Page 2 of 3

Re: elmersolver_mpi doesn't exit on completion

Posted: 06 Oct 2020, 18:51
by raback
Ok, it seems everybody finished but some partition was left hanging...

Re: elmersolver_mpi doesn't exit on completion

Posted: 07 Oct 2020, 09:58
by Romuald
exactly.

Re: elmersolver_mpi doesn't exit on completion

Posted: 07 Oct 2020, 10:10
by Romuald
To complement my previous report, here is what happened when I tried with 5 nodes this time.

During the run, the attached image DuringTheRun.png shows the memory and cpu usage. The second image AfterTheRun.png shows that in this case, 3 nodes did not terminate while we still got printed "Partn: The end" for all nodes.

The CPU usage for these late nodes is zero while the used memory significantly reduced. I hope it helps.

Romuald

Re: elmersolver_mpi doesn't exit on completion

Posted: 07 Oct 2020, 16:38
by Romuald
I am still investigating the case.

Instead of killing the late node(s) via the task manager, I performed a CTRL-C from the console executing the batch. I got the following by mpiexec with 4 nodes:
and with 5 nodes:

Code: Select all

mpiexec aborting job...

job aborted:
[ranks] message

[0] job terminated by the user

[1-4] terminated

---- error analysis -----

[0] on DACMPCG158
ctrl-c was hit. job aborted by the user.
It seems that node 0 does not terminate systematically.

Re: elmersolver_mpi doesn't exit on completion

Posted: 07 Oct 2020, 18:06
by raback
Hi

I added FLUSH and STOP to the code. Should not matter but worth testing...
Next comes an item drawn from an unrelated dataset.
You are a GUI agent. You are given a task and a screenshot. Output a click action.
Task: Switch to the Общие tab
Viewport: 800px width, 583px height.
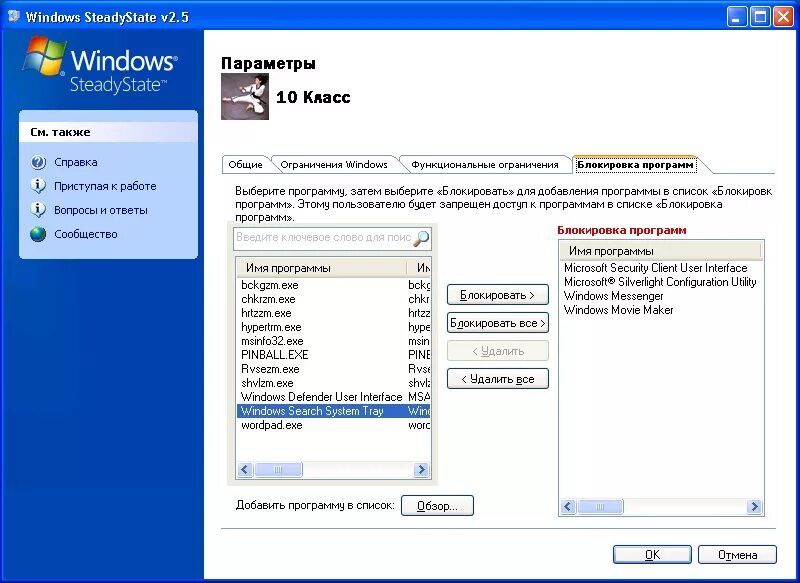pyautogui.click(x=245, y=164)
You can find fresh installers from here:
https://www.nic.funet.fi/pub/sci/physic ... n/windows/

-Peter

Re: elmersolver_mpi doesn't exit on completion

Posted: 07 Oct 2020, 18:37
by Romuald
Thanks.

I will tell you what I got Tomorrow then.

Romuald

Re: elmersolver_mpi doesn't exit on completion

Posted: 08 Oct 2020, 18:04
by Romuald
Hi

it seems that no new installers have been compiled since 07/10 3-4 pm.

I will check tomorrow.

Best,

Romuald

Re: elmersolver_mpi doesn't exit on completion

Posted: 13 Oct 2020, 18:49
by sslone
I tested the updated version.

FLUSH and STOP did not change anything as likely expected. Jobs run and then stop as before. I had 9 subprocesses that hanged (was using 8 processors) rather than 8 closing and one staying.

-Scott

Re: elmersolver_mpi doesn't exit on completion

Posted: 23 Oct 2020, 20:15
by Romuald
For information, while my first tests were with MS-MPI 10.0, I also tried with older version 7.1 and 8.0. The problem remains.

That is very weird.

R

Re: elmersolver_mpi doesn't exit on completion

Posted: 24 Oct 2020, 16:40
by mark smith
Hi All
Since originally posting in 2016 I can confirm that I haven't found a solution other than to run the solver under Linux (Ubuntu) if a solution is found for windows I would still be interested.
Regards
Mark